**Rows showing where targets appear**
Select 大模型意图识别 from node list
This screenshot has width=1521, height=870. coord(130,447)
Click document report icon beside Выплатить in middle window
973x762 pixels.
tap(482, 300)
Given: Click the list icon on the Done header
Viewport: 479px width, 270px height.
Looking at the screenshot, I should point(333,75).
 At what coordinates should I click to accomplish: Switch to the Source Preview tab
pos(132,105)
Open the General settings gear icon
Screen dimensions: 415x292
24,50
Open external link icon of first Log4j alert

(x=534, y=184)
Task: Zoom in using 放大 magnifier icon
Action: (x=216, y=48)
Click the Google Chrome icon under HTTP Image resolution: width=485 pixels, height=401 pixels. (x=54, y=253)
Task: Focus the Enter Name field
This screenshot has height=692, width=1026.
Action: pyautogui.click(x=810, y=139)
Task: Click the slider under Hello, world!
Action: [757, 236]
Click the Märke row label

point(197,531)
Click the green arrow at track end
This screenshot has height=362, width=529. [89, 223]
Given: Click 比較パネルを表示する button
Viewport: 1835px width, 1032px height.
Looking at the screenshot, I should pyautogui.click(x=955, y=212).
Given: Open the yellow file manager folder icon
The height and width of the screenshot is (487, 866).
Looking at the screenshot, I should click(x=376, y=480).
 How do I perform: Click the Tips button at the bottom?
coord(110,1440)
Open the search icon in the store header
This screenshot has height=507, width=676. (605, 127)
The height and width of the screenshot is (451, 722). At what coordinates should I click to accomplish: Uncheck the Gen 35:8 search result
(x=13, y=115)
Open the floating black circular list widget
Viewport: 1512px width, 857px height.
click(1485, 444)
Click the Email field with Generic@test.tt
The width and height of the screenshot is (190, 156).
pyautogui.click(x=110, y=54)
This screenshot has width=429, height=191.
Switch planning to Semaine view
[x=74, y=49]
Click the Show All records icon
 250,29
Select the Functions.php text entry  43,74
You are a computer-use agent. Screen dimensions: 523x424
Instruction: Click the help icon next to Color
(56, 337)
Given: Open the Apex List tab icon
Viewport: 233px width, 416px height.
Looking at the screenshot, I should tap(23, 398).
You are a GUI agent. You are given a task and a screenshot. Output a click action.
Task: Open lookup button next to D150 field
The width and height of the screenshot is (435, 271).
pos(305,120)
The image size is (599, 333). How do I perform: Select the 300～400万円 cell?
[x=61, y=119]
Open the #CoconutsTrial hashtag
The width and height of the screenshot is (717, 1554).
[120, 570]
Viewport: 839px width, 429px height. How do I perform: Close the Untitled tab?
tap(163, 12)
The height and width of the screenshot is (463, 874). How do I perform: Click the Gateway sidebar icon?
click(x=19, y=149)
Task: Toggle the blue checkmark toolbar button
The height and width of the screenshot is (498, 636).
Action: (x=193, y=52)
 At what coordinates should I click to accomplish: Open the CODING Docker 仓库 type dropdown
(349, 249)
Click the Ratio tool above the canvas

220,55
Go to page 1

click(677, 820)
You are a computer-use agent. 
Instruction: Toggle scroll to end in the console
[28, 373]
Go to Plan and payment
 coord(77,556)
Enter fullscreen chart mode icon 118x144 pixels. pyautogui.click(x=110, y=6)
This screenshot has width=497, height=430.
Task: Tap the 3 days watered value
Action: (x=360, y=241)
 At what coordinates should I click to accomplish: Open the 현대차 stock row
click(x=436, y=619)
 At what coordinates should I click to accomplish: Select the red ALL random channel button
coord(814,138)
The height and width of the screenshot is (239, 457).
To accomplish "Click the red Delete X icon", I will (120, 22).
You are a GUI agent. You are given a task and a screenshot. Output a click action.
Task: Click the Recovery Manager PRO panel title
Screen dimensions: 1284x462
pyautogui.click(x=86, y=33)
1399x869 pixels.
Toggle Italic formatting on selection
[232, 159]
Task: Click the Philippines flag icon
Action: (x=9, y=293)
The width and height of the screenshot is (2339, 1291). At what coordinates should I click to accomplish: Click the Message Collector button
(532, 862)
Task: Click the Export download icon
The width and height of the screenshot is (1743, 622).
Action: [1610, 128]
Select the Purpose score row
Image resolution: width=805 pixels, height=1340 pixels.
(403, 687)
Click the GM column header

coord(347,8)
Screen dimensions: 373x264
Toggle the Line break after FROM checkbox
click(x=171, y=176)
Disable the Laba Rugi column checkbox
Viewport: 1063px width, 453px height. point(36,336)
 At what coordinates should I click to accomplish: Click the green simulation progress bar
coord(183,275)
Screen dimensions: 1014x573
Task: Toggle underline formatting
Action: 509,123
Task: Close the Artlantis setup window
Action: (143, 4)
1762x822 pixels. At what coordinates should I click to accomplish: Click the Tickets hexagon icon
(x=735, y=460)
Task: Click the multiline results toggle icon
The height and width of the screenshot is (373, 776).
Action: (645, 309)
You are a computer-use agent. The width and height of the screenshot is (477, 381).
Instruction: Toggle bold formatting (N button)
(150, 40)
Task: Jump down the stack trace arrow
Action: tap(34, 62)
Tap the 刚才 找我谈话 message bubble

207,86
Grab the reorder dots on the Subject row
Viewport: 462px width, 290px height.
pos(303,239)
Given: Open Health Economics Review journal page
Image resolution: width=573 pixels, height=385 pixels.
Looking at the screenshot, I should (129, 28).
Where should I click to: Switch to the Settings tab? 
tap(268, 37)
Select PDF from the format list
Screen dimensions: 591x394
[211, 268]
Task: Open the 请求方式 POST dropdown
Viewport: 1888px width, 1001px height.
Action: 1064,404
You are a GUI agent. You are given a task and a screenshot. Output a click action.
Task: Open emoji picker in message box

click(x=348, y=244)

**Given task**
Copy all of the data above line for line, with no changes.

**The response**
Select 大模型意图识别 from node list
This screenshot has width=1521, height=870. coord(130,447)
Click document report icon beside Выплатить in middle window
973x762 pixels.
tap(482, 300)
Given: Click the list icon on the Done header
Viewport: 479px width, 270px height.
Looking at the screenshot, I should point(333,75).
 At what coordinates should I click to accomplish: Switch to the Source Preview tab
pos(132,105)
Open the General settings gear icon
Screen dimensions: 415x292
24,50
Open external link icon of first Log4j alert

(x=534, y=184)
Task: Zoom in using 放大 magnifier icon
Action: (x=216, y=48)
Click the Google Chrome icon under HTTP Image resolution: width=485 pixels, height=401 pixels. (x=54, y=253)
Task: Focus the Enter Name field
This screenshot has height=692, width=1026.
Action: pyautogui.click(x=810, y=139)
Task: Click the slider under Hello, world!
Action: [757, 236]
Click the Märke row label

point(197,531)
Click the green arrow at track end
This screenshot has height=362, width=529. [89, 223]
Given: Click 比較パネルを表示する button
Viewport: 1835px width, 1032px height.
Looking at the screenshot, I should pyautogui.click(x=955, y=212).
Given: Open the yellow file manager folder icon
The height and width of the screenshot is (487, 866).
Looking at the screenshot, I should click(x=376, y=480).
 How do I perform: Click the Tips button at the bottom?
coord(110,1440)
Open the search icon in the store header
This screenshot has height=507, width=676. (605, 127)
The height and width of the screenshot is (451, 722). At what coordinates should I click to accomplish: Uncheck the Gen 35:8 search result
(x=13, y=115)
Open the floating black circular list widget
Viewport: 1512px width, 857px height.
click(1485, 444)
Click the Email field with Generic@test.tt
The width and height of the screenshot is (190, 156).
pyautogui.click(x=110, y=54)
This screenshot has width=429, height=191.
Switch planning to Semaine view
[x=74, y=49]
Click the Show All records icon
 250,29
Select the Functions.php text entry  43,74
You are a computer-use agent. Screen dimensions: 523x424
Instruction: Click the help icon next to Color
(56, 337)
Given: Open the Apex List tab icon
Viewport: 233px width, 416px height.
Looking at the screenshot, I should tap(23, 398).
You are a GUI agent. You are given a task and a screenshot. Output a click action.
Task: Open lookup button next to D150 field
The width and height of the screenshot is (435, 271).
pos(305,120)
The image size is (599, 333). How do I perform: Select the 300～400万円 cell?
[x=61, y=119]
Open the #CoconutsTrial hashtag
The width and height of the screenshot is (717, 1554).
[120, 570]
Viewport: 839px width, 429px height. How do I perform: Close the Untitled tab?
tap(163, 12)
The height and width of the screenshot is (463, 874). How do I perform: Click the Gateway sidebar icon?
click(x=19, y=149)
Task: Toggle the blue checkmark toolbar button
The height and width of the screenshot is (498, 636).
Action: (x=193, y=52)
 At what coordinates should I click to accomplish: Open the CODING Docker 仓库 type dropdown
(349, 249)
Click the Ratio tool above the canvas

220,55
Go to page 1

click(677, 820)
You are a computer-use agent. 
Instruction: Toggle scroll to end in the console
[28, 373]
Go to Plan and payment
 coord(77,556)
Enter fullscreen chart mode icon 118x144 pixels. pyautogui.click(x=110, y=6)
This screenshot has width=497, height=430.
Task: Tap the 3 days watered value
Action: (x=360, y=241)
 At what coordinates should I click to accomplish: Open the 현대차 stock row
click(x=436, y=619)
 At what coordinates should I click to accomplish: Select the red ALL random channel button
coord(814,138)
The height and width of the screenshot is (239, 457).
To accomplish "Click the red Delete X icon", I will (120, 22).
You are a GUI agent. You are given a task and a screenshot. Output a click action.
Task: Click the Recovery Manager PRO panel title
Screen dimensions: 1284x462
pyautogui.click(x=86, y=33)
1399x869 pixels.
Toggle Italic formatting on selection
[232, 159]
Task: Click the Philippines flag icon
Action: (x=9, y=293)
The width and height of the screenshot is (2339, 1291). At what coordinates should I click to accomplish: Click the Message Collector button
(532, 862)
Task: Click the Export download icon
The width and height of the screenshot is (1743, 622).
Action: [1610, 128]
Select the Purpose score row
Image resolution: width=805 pixels, height=1340 pixels.
(403, 687)
Click the GM column header

coord(347,8)
Screen dimensions: 373x264
Toggle the Line break after FROM checkbox
click(x=171, y=176)
Disable the Laba Rugi column checkbox
Viewport: 1063px width, 453px height. point(36,336)
 At what coordinates should I click to accomplish: Click the green simulation progress bar
coord(183,275)
Screen dimensions: 1014x573
Task: Toggle underline formatting
Action: 509,123
Task: Close the Artlantis setup window
Action: (143, 4)
1762x822 pixels. At what coordinates should I click to accomplish: Click the Tickets hexagon icon
(x=735, y=460)
Task: Click the multiline results toggle icon
The height and width of the screenshot is (373, 776).
Action: (645, 309)
You are a computer-use agent. The width and height of the screenshot is (477, 381).
Instruction: Toggle bold formatting (N button)
(150, 40)
Task: Jump down the stack trace arrow
Action: tap(34, 62)
Tap the 刚才 找我谈话 message bubble

207,86
Grab the reorder dots on the Subject row
Viewport: 462px width, 290px height.
pos(303,239)
Given: Open Health Economics Review journal page
Image resolution: width=573 pixels, height=385 pixels.
Looking at the screenshot, I should (129, 28).
Where should I click to: Switch to the Settings tab? 
tap(268, 37)
Select PDF from the format list
Screen dimensions: 591x394
[211, 268]
Task: Open the 请求方式 POST dropdown
Viewport: 1888px width, 1001px height.
Action: 1064,404
You are a GUI agent. You are given a task and a screenshot. Output a click action.
Task: Open emoji picker in message box

click(x=348, y=244)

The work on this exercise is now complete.